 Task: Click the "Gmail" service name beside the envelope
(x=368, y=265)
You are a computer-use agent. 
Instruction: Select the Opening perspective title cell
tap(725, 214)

===============

__ABOUT THIS EXERCISE__:
With both ends included, please retype exactly the lines from the line containing "You are a computer-use agent." to the final line of the data.

__ANSWER BOX__:
You are a computer-use agent. 
Instruction: Select the Opening perspective title cell
tap(725, 214)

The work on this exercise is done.